The scariest part is that I've been luckier than most in having more positive experiences than negative ones. My family has always been tremendously supportive and my husband is terrific and so proud of my accomplishments. He always says that I don't toot my own horn enough.
I can't imagine how hard it is for those who have not had support for their dreams, who've been struggling along, trying to get past their demons and create the quilts and art that they've imagined. It doesn't help that when they put themselves out there in a quilt shop, at a quilt show, or at a guild meeting, that they get shot down again.
As an accomplished quilter I'm often put in the position of commenting on other's work. Many times the quilts aren't very good by my standards. However, I've been doing this for many years so it isn't fair to apply my standards to other's work. I always find something nice to say about every piece I'm shown, and sometimes I see something even in the most poorly made piece; great color choices, interesting block combinations, a knack for design. Sewing can be taught but art has to reside within the person. So, if the quilter seems willing I'll try to show them some little tip that might help them fix a problem. I'll also tell them my story, how I spent years refining my technique and am still working on improving.

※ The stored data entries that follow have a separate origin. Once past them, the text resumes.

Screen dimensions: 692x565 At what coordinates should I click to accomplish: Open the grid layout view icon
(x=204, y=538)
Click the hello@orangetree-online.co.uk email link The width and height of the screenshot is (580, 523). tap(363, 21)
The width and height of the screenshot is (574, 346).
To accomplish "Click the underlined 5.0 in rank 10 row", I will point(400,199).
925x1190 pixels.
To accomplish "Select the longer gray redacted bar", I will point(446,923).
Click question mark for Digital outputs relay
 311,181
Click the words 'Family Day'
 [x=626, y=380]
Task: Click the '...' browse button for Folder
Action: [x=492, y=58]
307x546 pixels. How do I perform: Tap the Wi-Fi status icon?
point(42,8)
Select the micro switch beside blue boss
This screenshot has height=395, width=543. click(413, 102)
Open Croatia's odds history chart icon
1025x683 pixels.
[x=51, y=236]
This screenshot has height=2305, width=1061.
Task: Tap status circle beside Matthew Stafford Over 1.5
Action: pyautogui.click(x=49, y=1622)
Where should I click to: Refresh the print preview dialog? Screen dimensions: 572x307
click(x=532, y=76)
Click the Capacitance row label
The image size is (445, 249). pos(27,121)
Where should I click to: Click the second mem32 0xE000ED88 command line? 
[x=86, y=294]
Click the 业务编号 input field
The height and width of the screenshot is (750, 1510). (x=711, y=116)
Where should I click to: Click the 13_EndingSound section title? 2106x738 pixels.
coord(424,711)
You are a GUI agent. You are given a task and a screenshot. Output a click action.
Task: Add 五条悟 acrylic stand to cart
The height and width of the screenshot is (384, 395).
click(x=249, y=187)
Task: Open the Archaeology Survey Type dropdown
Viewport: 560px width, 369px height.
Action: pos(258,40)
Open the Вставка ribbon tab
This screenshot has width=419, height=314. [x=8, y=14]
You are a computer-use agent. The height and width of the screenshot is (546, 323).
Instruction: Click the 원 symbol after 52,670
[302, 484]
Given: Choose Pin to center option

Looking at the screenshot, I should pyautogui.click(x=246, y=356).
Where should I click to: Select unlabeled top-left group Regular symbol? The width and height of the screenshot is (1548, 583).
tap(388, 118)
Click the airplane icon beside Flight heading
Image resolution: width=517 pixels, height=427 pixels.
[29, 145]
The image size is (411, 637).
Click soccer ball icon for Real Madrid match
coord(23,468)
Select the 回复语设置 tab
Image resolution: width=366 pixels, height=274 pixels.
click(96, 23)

Those of us who have honed our skills over the years owe it to the next generation and to those who are traveling this quilting road with us to share our knowledge, and most importantly to encourage everyone who wants to quilt to just do it.
I don't know if there's anything we can do about the crabby killjoys out there. I suspect that whatever they're involved in they'd be the same, whether it be quilting or finger painting. They always have to be the center of attention and the Queen Bee and they'll get that attention and status by fair means or foul.
However, as adults we don't have to play in their sandbox. So, I've decided to start my own little organization, Q.U.A.C.K., which stands for Quilters United Against Crabby Killjoys. I intend to counteract their negativity with positive encouragement, and if I think it's necessary I'm committed to calling them out and letting them know that they aren't allowed to behave "that way" while I'm around. The quilting world is generally a very welcome and comforting place, just think of how great it would be if we could shut up these quiltzillas once and for all.
Don't Thread on Me!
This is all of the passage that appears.